Let $X$ be a projective smooth curve over an algebraically closed field $\mathbb k$ of any characteristic. Let also $G$ be a reductive group over $\mathbb k$. (Probably) following Ramanathan, a $G$-bundle $\mathcal E$ on $X$ is called semistable if for all parabolic subgroups $P$ of $G$, all reductions $\mathcal E_{P}$ of $\mathcal E$ to $P$ and all dominant characters $\chi:P\rightarrow \mathbb G_m$, one has $$ \deg(\mathcal E_P\times_P \mathbb A^1_{\chi})\le 0. $$

(to be clear $\mathcal E_P\times_P \mathbb A^1_{\chi}$ here denotes the natural linear bundle on $X$ obtained from $\mathcal E_P$ by applying $\chi$ to the structure group $P$).

Now, this definition is not superintuitive for me, but looking at the case $G=GL_n$ I convinced myself that it's pretty natural (and agrees with the slopes' one).

**So**, my question is: is it true that the group of $\mathbb k$-points $\mathrm{Aut}(\mathcal E)(\mathbb k)$ of the automorphisms of $\mathcal E$ always obtains an emdedding in $G(\mathbb k)$ if $\mathcal E$ is semistable? Or if not, is there any sort of description of the possible automorphism groups of semistable $E$'s?
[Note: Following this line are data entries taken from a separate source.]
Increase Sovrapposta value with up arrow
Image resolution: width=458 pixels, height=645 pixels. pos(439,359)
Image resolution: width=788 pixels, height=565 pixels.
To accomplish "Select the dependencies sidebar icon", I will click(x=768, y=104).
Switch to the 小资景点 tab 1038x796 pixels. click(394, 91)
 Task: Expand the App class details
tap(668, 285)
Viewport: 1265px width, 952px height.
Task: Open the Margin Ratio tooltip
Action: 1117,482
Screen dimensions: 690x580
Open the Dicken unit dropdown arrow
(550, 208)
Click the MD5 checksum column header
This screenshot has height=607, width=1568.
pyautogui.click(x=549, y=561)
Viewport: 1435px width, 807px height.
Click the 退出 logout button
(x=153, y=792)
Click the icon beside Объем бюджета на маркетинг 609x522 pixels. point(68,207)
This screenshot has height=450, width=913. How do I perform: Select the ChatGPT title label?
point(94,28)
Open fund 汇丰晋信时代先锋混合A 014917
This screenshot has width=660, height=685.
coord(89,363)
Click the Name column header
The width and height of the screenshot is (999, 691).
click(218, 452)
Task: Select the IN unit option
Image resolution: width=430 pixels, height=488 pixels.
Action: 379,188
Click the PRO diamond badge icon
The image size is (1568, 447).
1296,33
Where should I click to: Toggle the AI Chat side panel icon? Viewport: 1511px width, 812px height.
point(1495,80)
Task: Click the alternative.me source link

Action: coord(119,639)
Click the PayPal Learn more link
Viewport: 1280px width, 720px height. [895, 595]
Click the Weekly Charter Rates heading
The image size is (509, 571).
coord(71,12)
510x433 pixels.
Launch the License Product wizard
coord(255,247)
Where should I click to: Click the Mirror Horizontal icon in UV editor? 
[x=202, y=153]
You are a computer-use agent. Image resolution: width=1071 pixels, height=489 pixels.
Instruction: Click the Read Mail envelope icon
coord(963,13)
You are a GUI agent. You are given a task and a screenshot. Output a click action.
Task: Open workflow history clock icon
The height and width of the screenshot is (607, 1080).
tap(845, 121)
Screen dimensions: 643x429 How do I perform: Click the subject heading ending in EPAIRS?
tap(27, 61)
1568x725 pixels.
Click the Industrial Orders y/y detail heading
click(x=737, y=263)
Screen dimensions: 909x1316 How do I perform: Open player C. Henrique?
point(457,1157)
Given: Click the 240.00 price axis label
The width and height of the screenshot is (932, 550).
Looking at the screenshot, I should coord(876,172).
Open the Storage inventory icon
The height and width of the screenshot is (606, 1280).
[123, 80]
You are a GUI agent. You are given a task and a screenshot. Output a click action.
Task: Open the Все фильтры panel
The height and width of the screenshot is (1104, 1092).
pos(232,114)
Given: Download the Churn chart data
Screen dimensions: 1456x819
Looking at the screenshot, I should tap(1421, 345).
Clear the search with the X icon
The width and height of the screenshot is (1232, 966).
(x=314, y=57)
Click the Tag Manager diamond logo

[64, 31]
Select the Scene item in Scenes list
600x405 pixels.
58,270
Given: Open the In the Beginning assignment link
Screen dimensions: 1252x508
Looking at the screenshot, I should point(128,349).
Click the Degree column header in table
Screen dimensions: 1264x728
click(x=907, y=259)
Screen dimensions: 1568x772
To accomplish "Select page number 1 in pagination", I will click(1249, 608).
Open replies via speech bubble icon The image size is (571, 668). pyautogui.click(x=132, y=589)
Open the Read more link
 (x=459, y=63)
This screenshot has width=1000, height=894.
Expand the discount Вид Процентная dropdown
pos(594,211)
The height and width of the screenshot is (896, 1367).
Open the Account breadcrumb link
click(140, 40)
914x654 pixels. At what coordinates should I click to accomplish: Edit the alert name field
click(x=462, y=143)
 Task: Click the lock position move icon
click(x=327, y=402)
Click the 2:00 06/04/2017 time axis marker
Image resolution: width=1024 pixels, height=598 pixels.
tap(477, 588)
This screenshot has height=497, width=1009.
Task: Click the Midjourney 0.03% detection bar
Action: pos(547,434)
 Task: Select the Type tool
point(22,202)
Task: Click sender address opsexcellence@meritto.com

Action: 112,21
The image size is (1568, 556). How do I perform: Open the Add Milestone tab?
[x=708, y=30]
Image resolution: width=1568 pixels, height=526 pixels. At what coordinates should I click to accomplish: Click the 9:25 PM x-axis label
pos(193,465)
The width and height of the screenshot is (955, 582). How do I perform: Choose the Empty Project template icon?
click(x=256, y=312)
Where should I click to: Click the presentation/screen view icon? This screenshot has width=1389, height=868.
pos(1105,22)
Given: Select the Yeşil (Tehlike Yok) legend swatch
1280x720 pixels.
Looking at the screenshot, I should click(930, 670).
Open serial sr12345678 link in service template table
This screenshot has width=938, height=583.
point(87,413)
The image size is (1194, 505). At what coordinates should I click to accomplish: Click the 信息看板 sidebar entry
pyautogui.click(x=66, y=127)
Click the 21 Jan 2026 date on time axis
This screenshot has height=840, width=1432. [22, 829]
Can they be bounded by some other group? (In a sense that there is a group $A_G$ over $\mathbb k$ such that any automorphism group admits an embedding to $A_G$, and $A_G$ does not depend, or depends in an easy way, on $X$)

For example in the case of $GL_n$, since stable bundles are simple, homs between two stable bundles are either $\mathbb k$ or 0, and having a polystable bundle $\mathcal E=\bigoplus_i \mathcal S_i^{\oplus k_i}$ the automorphisms are given by $\prod_{i}GL_{k_i}$, which is naturally a subgroup of $GL_n$. I'm not completely sure what happens for more complicated semistable bundles.